## Task to carry out
Give the data again exactly, stopping after the "Task: Click the clock" line.

## Information provided
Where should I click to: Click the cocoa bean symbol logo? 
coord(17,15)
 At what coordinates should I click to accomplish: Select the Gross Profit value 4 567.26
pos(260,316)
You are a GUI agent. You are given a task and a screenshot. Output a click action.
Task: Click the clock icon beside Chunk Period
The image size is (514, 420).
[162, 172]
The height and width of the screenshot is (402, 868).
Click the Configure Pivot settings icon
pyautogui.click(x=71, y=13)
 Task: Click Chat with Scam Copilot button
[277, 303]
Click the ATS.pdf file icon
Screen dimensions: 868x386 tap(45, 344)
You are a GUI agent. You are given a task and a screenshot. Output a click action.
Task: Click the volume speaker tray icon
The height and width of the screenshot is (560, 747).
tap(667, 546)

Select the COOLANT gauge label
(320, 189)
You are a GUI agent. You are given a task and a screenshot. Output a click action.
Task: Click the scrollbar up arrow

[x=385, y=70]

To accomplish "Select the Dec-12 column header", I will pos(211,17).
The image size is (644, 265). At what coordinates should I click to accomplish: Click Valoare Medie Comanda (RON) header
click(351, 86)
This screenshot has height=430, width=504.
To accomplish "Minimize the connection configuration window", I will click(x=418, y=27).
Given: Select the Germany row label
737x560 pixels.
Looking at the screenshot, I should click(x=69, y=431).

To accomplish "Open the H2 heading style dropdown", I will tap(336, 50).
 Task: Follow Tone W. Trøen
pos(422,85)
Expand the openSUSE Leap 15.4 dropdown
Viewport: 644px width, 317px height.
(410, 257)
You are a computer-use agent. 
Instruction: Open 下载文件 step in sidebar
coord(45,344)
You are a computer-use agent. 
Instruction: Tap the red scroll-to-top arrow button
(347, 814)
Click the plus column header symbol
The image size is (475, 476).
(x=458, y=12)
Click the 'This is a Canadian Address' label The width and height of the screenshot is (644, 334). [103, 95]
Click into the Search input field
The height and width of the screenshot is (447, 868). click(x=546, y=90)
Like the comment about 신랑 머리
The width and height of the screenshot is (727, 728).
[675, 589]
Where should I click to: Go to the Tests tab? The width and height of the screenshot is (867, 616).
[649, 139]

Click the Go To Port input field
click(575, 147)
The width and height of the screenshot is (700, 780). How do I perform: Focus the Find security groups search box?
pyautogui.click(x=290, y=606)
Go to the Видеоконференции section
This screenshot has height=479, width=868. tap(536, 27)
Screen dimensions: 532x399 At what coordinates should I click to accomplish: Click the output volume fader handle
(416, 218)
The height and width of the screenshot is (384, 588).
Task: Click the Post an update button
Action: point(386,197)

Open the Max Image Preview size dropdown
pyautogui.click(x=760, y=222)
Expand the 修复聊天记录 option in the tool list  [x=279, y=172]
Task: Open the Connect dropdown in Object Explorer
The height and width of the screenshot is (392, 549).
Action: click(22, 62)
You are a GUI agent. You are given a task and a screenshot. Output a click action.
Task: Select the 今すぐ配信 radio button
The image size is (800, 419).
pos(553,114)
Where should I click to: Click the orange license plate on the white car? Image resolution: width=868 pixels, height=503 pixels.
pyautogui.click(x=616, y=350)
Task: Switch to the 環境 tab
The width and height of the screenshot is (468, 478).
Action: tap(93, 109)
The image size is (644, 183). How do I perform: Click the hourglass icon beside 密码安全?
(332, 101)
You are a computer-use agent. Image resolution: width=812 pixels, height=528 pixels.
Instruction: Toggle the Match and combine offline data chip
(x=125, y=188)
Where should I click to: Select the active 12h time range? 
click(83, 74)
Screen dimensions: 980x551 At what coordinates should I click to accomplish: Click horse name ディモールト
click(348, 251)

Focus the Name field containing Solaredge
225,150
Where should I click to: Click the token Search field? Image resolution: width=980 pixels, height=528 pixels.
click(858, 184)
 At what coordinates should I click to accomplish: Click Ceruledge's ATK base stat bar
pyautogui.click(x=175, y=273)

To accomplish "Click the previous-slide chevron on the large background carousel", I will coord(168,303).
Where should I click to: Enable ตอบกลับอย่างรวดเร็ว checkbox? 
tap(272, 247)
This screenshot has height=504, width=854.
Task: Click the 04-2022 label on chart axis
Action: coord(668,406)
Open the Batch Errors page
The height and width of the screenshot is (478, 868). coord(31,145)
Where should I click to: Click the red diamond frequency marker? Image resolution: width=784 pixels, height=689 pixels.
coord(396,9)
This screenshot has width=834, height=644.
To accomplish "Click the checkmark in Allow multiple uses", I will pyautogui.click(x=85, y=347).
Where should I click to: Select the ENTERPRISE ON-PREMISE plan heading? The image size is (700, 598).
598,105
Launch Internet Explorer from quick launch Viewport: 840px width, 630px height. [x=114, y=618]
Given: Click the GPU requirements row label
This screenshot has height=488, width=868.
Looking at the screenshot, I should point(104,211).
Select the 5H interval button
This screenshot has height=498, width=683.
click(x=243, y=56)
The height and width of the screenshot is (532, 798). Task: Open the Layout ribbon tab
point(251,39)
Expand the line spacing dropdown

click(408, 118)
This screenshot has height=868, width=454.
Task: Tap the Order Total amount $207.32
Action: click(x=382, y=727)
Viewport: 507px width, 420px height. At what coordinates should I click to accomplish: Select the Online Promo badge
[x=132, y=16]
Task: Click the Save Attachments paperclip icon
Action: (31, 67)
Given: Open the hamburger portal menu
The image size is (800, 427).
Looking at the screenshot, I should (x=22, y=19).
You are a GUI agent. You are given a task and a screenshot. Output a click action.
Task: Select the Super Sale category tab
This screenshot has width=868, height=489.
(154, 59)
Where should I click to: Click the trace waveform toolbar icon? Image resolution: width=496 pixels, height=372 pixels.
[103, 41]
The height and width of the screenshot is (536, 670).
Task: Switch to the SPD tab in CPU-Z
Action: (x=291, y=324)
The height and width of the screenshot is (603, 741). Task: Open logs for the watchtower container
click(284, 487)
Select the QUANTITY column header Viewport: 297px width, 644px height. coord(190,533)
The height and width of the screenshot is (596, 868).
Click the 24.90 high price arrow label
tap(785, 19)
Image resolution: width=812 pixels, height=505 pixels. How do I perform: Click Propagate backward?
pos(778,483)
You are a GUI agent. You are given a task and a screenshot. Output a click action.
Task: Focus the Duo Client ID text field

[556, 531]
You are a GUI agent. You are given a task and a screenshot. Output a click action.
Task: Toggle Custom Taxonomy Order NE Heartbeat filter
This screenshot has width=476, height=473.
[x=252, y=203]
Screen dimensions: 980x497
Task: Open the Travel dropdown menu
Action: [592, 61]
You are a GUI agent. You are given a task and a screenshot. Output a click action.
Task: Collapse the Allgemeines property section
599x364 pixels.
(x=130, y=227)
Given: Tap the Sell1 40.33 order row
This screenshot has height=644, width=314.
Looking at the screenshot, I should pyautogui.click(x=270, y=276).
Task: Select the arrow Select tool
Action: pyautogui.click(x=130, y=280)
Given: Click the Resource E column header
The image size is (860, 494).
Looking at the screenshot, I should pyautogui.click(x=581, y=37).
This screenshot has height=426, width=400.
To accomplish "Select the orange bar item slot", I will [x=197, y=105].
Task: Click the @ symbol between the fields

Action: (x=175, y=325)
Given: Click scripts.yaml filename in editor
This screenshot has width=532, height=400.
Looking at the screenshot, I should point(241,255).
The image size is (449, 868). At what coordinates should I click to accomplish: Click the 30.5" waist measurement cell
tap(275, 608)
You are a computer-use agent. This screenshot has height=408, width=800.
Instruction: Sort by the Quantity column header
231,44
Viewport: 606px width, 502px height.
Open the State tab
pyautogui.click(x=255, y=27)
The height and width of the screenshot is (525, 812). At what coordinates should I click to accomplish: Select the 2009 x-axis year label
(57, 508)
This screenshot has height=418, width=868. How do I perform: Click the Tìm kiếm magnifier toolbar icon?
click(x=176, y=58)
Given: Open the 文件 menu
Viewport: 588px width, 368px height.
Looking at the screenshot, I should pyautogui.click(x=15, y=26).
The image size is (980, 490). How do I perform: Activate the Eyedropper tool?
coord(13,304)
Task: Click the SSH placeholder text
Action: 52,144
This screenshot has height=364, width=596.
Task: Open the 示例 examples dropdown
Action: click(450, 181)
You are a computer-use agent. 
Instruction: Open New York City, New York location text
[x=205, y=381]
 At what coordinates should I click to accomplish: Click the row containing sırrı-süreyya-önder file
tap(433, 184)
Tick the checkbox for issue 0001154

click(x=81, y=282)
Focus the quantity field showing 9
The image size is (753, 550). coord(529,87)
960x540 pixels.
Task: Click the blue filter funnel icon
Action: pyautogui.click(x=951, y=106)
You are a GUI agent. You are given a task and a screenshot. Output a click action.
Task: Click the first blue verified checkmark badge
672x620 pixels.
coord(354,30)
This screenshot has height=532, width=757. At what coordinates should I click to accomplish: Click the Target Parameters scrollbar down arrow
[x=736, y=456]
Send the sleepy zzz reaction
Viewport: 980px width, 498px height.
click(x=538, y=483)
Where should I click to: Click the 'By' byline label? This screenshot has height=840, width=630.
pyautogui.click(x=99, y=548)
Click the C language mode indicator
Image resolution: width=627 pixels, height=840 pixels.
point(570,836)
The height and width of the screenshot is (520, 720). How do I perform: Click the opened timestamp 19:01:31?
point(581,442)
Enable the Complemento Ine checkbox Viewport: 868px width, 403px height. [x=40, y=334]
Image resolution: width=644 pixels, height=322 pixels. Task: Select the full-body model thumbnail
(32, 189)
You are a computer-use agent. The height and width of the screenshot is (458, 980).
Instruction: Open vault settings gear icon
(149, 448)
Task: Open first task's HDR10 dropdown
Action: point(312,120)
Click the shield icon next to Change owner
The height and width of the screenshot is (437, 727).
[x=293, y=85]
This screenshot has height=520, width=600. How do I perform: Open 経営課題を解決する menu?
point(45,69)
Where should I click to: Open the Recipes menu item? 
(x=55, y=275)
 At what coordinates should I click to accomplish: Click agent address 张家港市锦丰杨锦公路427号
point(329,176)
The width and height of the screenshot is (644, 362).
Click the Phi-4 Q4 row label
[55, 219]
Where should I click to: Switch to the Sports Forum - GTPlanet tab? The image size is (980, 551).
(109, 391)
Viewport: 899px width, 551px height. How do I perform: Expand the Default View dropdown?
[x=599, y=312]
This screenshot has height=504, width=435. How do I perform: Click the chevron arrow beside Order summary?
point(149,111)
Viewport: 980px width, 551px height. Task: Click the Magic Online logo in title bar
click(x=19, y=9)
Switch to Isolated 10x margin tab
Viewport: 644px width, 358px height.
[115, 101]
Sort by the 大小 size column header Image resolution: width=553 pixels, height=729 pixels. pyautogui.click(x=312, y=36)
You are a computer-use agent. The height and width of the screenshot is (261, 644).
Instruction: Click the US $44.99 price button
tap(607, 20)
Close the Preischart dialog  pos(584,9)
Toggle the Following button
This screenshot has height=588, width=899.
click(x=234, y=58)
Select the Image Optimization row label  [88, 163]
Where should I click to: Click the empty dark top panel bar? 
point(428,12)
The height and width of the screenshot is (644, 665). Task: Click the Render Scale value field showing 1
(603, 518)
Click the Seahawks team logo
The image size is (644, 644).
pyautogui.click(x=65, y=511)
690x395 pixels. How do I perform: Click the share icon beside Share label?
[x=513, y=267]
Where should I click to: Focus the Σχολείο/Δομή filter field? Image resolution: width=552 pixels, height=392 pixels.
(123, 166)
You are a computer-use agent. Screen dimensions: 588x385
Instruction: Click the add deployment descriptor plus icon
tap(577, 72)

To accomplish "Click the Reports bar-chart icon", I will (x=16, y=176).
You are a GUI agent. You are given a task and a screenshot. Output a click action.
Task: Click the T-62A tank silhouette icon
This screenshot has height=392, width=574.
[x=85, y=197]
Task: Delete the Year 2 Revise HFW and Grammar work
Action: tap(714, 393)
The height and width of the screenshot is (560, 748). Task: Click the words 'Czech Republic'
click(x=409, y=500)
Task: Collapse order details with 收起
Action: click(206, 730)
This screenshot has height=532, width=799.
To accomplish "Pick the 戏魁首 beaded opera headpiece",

## Reply
Where should I click to: Click the cocoa bean symbol logo? 
coord(17,15)
 At what coordinates should I click to accomplish: Select the Gross Profit value 4 567.26
pos(260,316)
You are a GUI agent. You are given a task and a screenshot. Output a click action.
Task: Click the clock icon beside Chunk Period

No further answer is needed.